Forum Moderators: Robert Charlton & goodroi
Why I might not do it
Why I might do it?
What does Google do?
They will take the most appropriate URL, which is with / almost 99% of the times. I have never seen a duplicate content issue so far due to this. For www and non-www google has an option under webmaster console.
What is your opinion about it?
Thanks,
AjiNIMC
I'll just address one of your points...
Very important, when a person is coming to index.html I am redirecting it to / which is making my customer wait.
You need to do a server side 301 redirect, which is virtually instantaneous. Your customers will never notice.
Possibly, though, you may be thinking of a client side (browser) redirect, perhaps a meta refresh redirect. These are entirely different from proper 301s... not the same thing at all.
[edited by: Robert_Charlton at 9:01 am (utc) on May 2, 2007]
Very important, when a person is coming to index.html I am redirecting it to / which is making my customer wait.
You don't have to do it. Make index.html as the canonical one and eventually redirect the other way, or forbid duplicate ones with the robots.txt.
The point is that only one uri should be authoritative, regardless of which one.
No, because after it caused a disaster at MSN I've 301'd index.html or index.htm to the site root/ so no one will be able to see it, it'll redirect. You'll just have to take my word for it that exactly that very issue caused a couple of sites to totally bomb because the engine got it wrong (not Google, but why play with fire - MSN Search sends BUYERS). Besides which, I don't lift my skirt in front of strangers, and I don't know you. ;)
>>I have always Google taking care of it.
No, it isn't always taken care of, and for very good reasons. index.html may or may not be the root of a site, they are not necessarily the same page and often aren't. The root could be index.php or default.htm or whatever - and don't think for one minute that there haven't been people who spammed the h*ll out of the engines with multiples, using massive numbers of IBLs with different anchor text.
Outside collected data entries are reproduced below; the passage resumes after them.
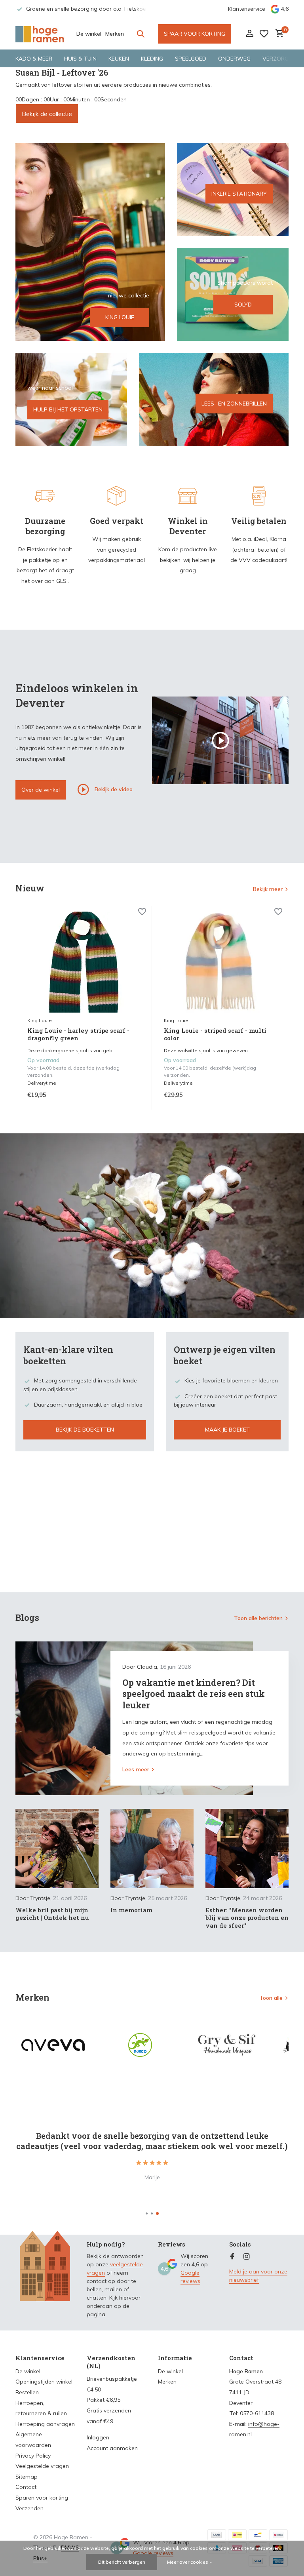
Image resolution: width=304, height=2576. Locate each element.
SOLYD (243, 304)
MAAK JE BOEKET (227, 1429)
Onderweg (234, 58)
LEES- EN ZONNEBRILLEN (234, 403)
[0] (278, 34)
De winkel (88, 33)
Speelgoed (190, 58)
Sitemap (26, 2476)
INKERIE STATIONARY (239, 193)
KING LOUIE (119, 317)
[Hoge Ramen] (40, 34)
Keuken (118, 58)
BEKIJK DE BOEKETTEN (85, 1429)
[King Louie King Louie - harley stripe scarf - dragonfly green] (83, 962)
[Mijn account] (249, 33)
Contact (25, 2486)
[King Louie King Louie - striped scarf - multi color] (220, 962)
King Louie (39, 1020)
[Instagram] (246, 2257)
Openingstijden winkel (43, 2381)
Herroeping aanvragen (45, 2423)
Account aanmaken (112, 2448)
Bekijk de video (113, 789)
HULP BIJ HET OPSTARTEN (68, 409)
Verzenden (29, 2508)
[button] (146, 2213)
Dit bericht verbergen (121, 2562)
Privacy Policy (33, 2455)
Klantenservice (246, 8)
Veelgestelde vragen (42, 2465)
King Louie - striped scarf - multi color (215, 1034)
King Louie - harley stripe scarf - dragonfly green (78, 1034)
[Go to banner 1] (90, 242)
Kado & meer (33, 58)
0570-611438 (257, 2413)
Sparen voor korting (41, 2497)
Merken (114, 33)
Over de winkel (40, 789)
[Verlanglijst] (264, 33)
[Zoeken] (140, 34)
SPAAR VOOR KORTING (194, 33)
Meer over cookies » (189, 2562)
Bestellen (27, 2392)
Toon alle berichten (258, 1618)
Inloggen (98, 2437)
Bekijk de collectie (47, 114)
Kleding (152, 58)
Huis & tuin (80, 58)
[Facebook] (232, 2257)
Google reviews (190, 2277)
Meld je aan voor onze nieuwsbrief (258, 2275)
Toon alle (271, 1997)
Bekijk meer (268, 889)
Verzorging (280, 58)
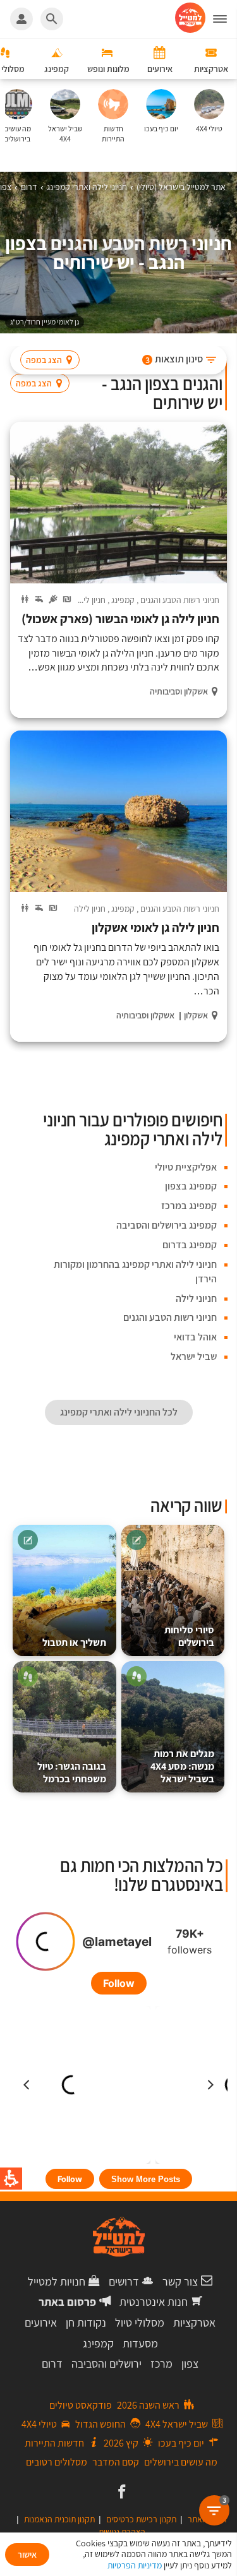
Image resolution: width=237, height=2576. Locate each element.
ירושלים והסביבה (106, 2363)
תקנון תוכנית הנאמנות (59, 2519)
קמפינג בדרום (189, 1244)
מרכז (161, 2363)
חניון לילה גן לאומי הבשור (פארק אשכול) (120, 619)
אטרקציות (194, 2322)
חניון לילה (90, 599)
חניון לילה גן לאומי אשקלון (155, 928)
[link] (120, 2492)
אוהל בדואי (195, 1337)
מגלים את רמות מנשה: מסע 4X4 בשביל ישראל (182, 1766)
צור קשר (180, 2281)
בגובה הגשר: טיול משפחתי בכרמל (71, 1773)
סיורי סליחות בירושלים (189, 1636)
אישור (27, 2554)
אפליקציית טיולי (186, 1167)
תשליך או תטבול (74, 1642)
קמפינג (123, 599)
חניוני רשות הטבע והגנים (179, 599)
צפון (189, 2363)
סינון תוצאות (174, 359)
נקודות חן (86, 2322)
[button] (225, 19)
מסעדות (140, 2343)
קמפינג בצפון (191, 1186)
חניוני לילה (196, 1298)
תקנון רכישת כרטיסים (141, 2519)
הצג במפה (44, 360)
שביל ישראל (194, 1356)
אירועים (41, 2322)
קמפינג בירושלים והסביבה (166, 1225)
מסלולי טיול (139, 2322)
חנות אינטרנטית (153, 2301)
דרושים (124, 2281)
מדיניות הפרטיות (134, 2565)
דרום (52, 2363)
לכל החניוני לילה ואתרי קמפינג (119, 1412)
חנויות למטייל (56, 2281)
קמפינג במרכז (189, 1205)
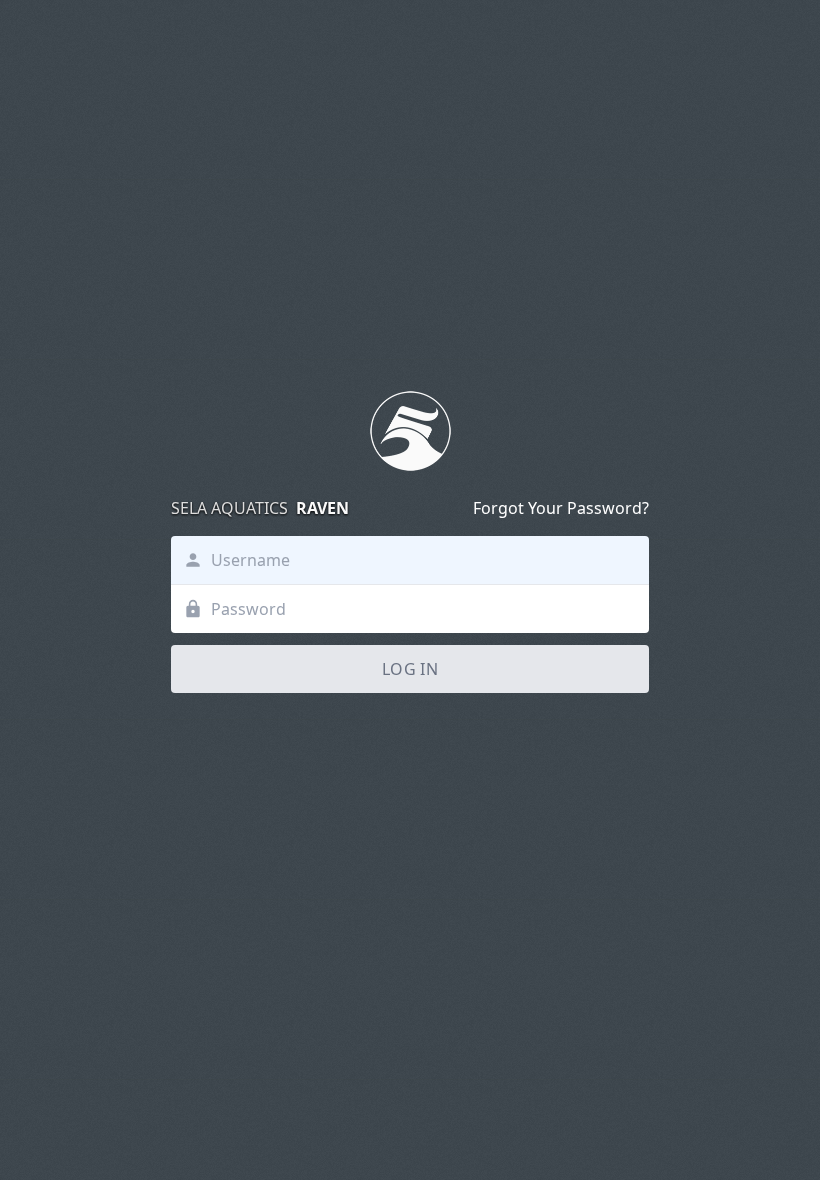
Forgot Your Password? (561, 508)
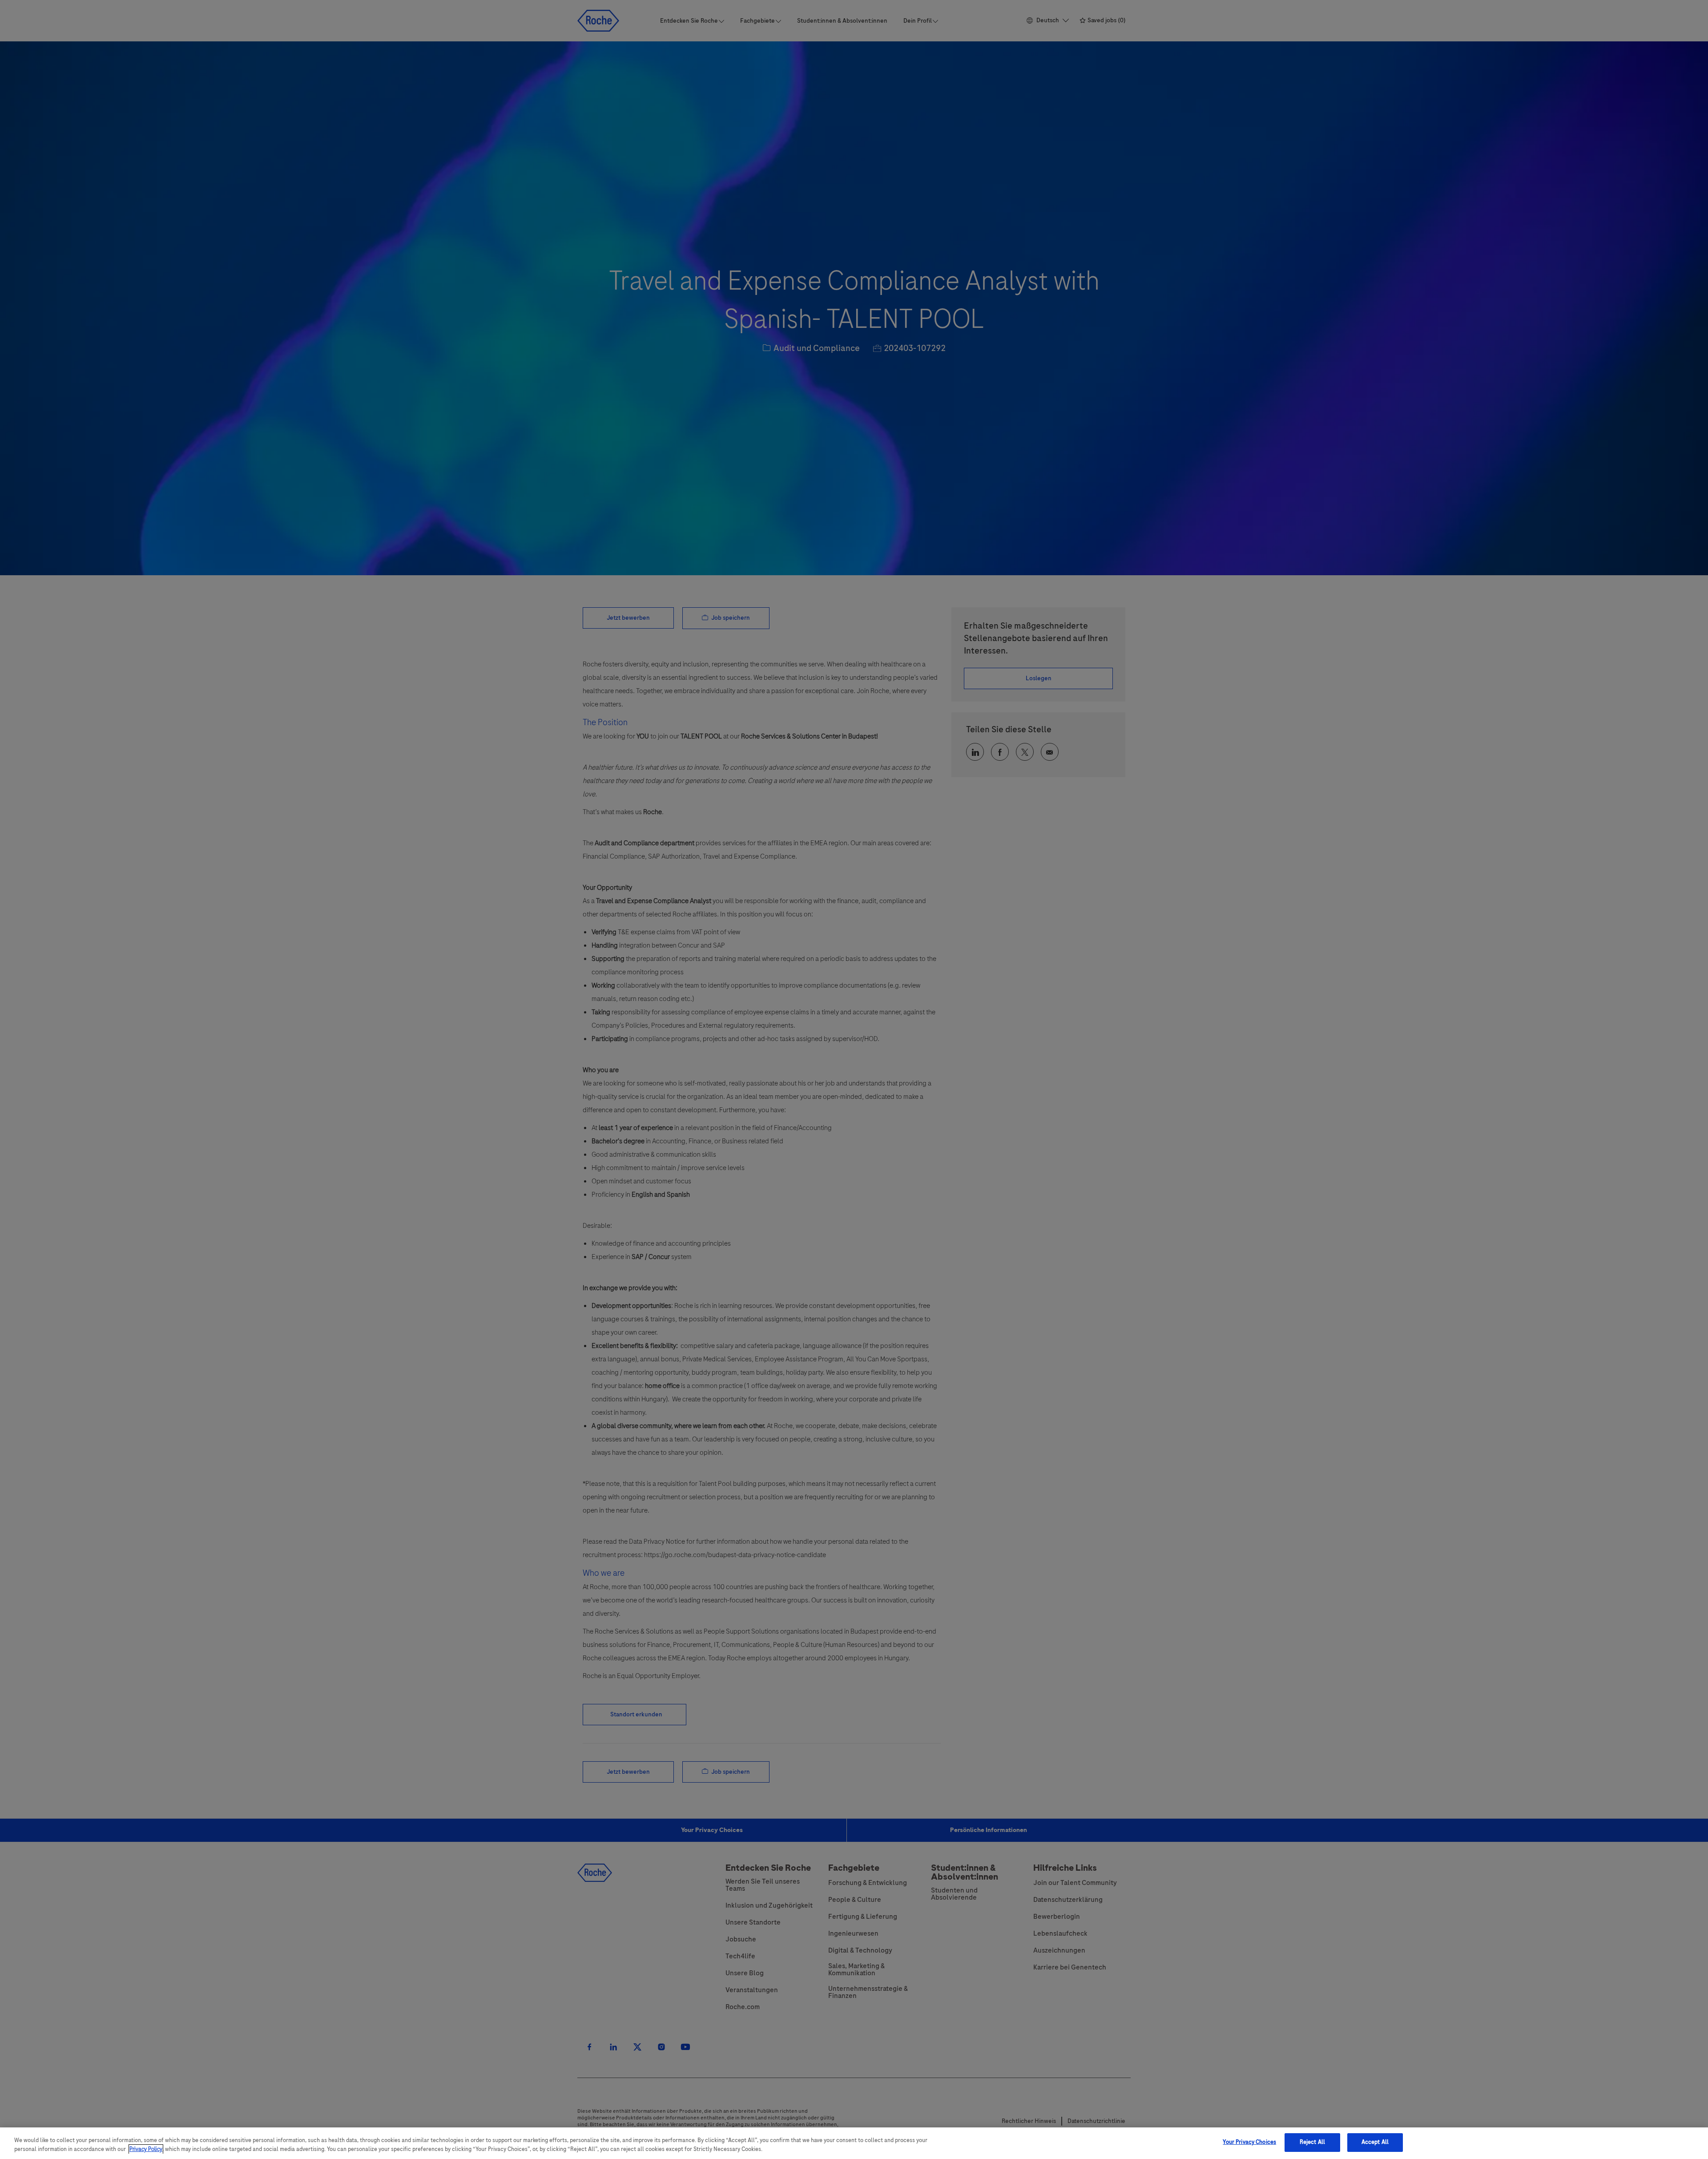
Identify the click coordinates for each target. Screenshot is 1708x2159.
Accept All (1375, 2142)
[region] (854, 2143)
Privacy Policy (145, 2149)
Let's not expect the crawlers to guess what we mean, let's be specific on what the root of a site is so it's made very clear. That's up to us, on our end.
http://www.example.com/ may or may not be the same as http://www.example.com/index.html or
http://www.example.com/index.htm - or any number of variations, which are all different pages.
I've had an instance where MSN Search *lost" the root of a site of mine and instead indexed http://www.example.com/index.html which totally messed things up - there was not one link in the world to index.html and what I had to do was 301 from that to the actual root. It killed the site, because the internal navigation structure and IBLs were totally skewed on their end because of the mistake. The site has never fully recovered, and it's a huge Q4 traffic loss.
Rule #1: Never confuse the bot or make her wonder, think or second-guess. She is not a mind reader, able to second-guess what the webmaster's intentions are.
[edited by: Marcia at 1:33 pm (utc) on May 2, 2007]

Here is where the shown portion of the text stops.